Dudley – The land that time forgot. This place contains the worst 2 tourist attractions in the country, more **** villages than Liverpool (been there too, its woeful) and an out of town shopping centre that broke the mould for cruising levels and fast food venues. The castle – completed in 1530 is one of the more modern buildings in the town and had the unfortunate position of overlooking the entire centre. The Wren’s Nest estate or the Renner, Pensnett, Gornal, Netherton, Brockmoor and Tividale are particular lowlights and should be avoided on foot at all costs. The ****-ratio in these areas is unbelievably high and they can generally be found loitering around the local corner shop or chaving it up on a mini motorbike on the local park.

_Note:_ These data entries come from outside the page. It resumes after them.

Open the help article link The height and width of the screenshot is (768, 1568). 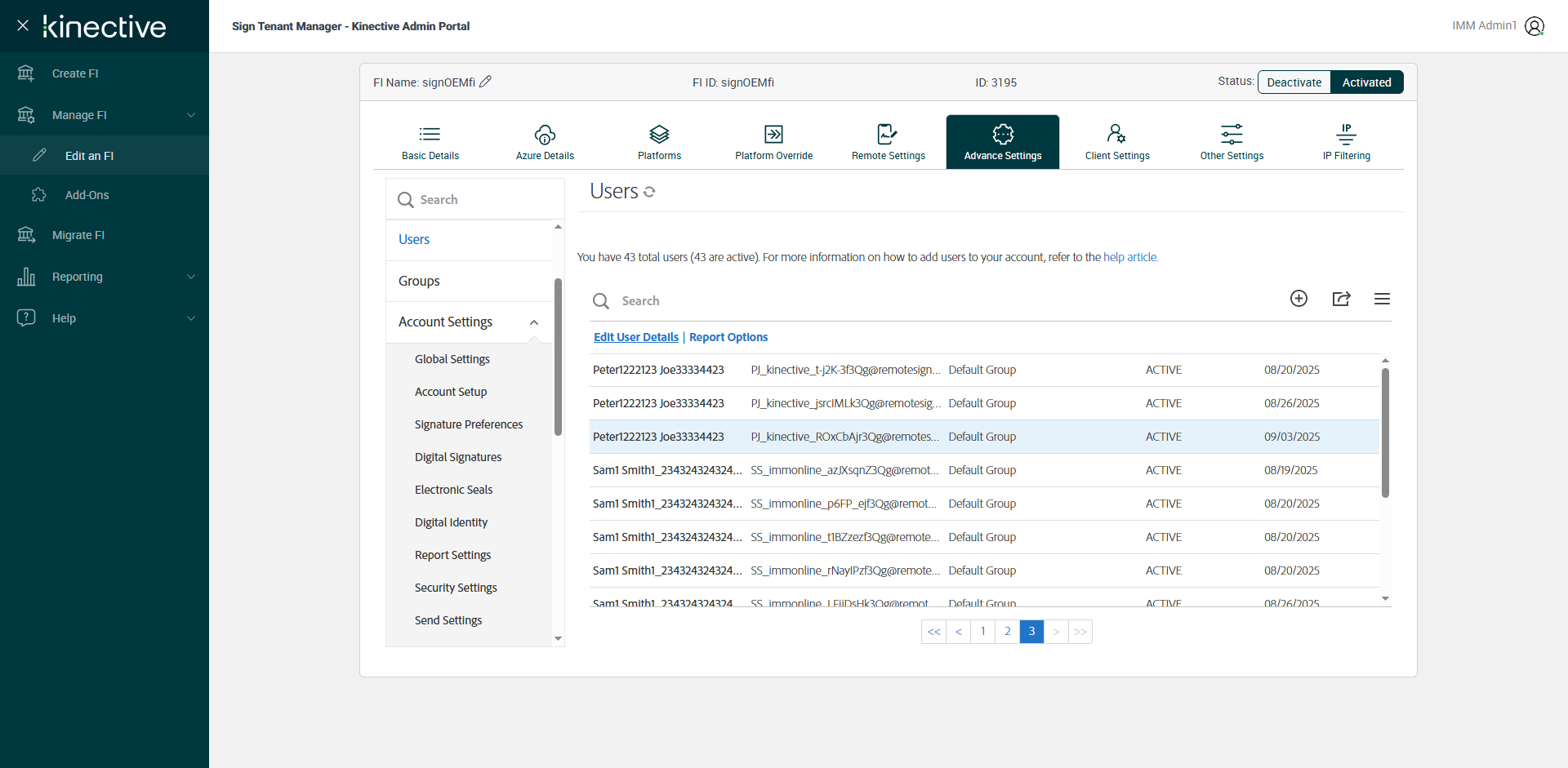point(1129,257)
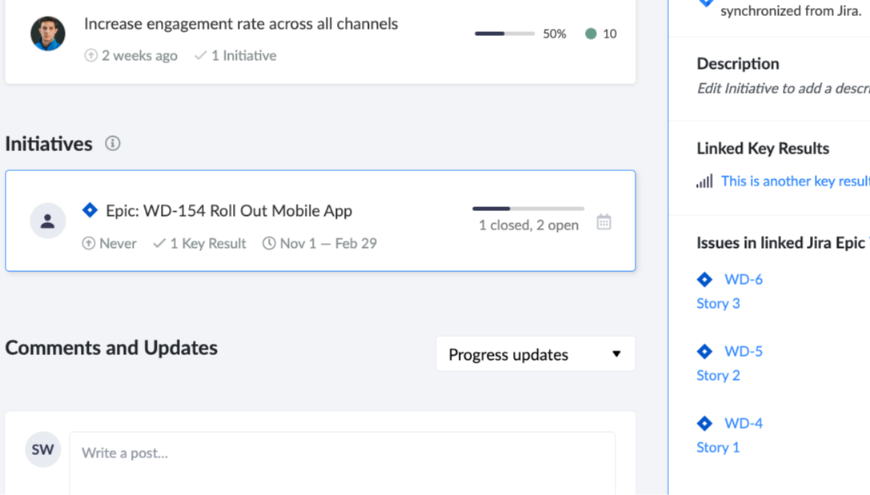Click the Jira diamond icon beside Epic WD-154
The width and height of the screenshot is (870, 495).
pos(90,210)
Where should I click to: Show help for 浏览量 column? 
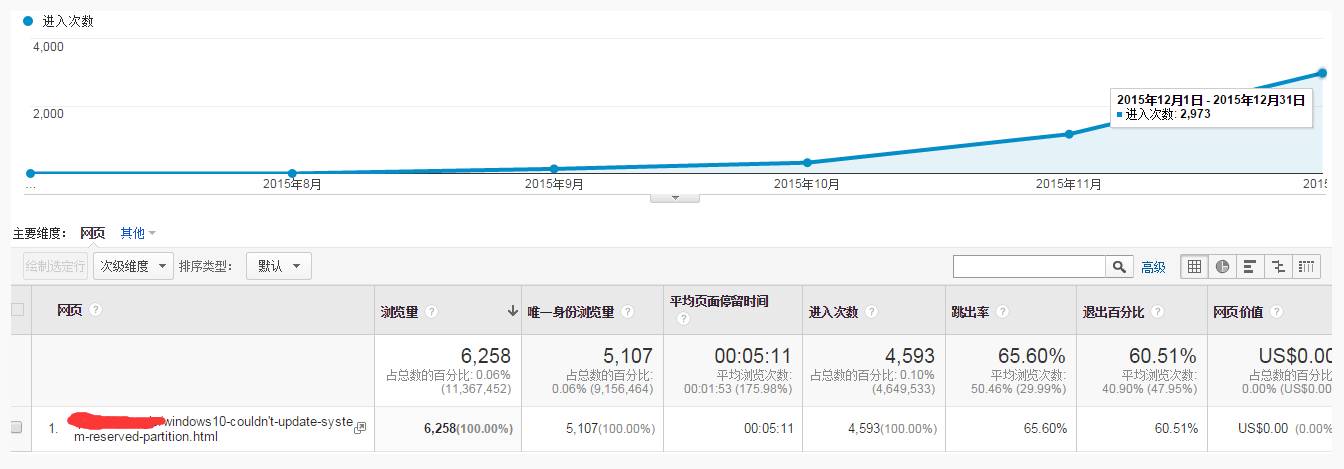click(x=431, y=312)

Unfortunately the adult population of Dudley doesn’t help the situation, the Love and Hate knuckled single mothers build up their kids expectations so high by showing them the unachievable delights of Poundland and promising them a day out at the Zoo their only option is a life of fake designer chavwear, Blue WKD and crime. If you do end up in Dudley and want to escape the hum drum life of the chavpit, unlucky, it’s impossible. This is surely the **** capital of the West Midlands, which is in turn the **** capital of the UK.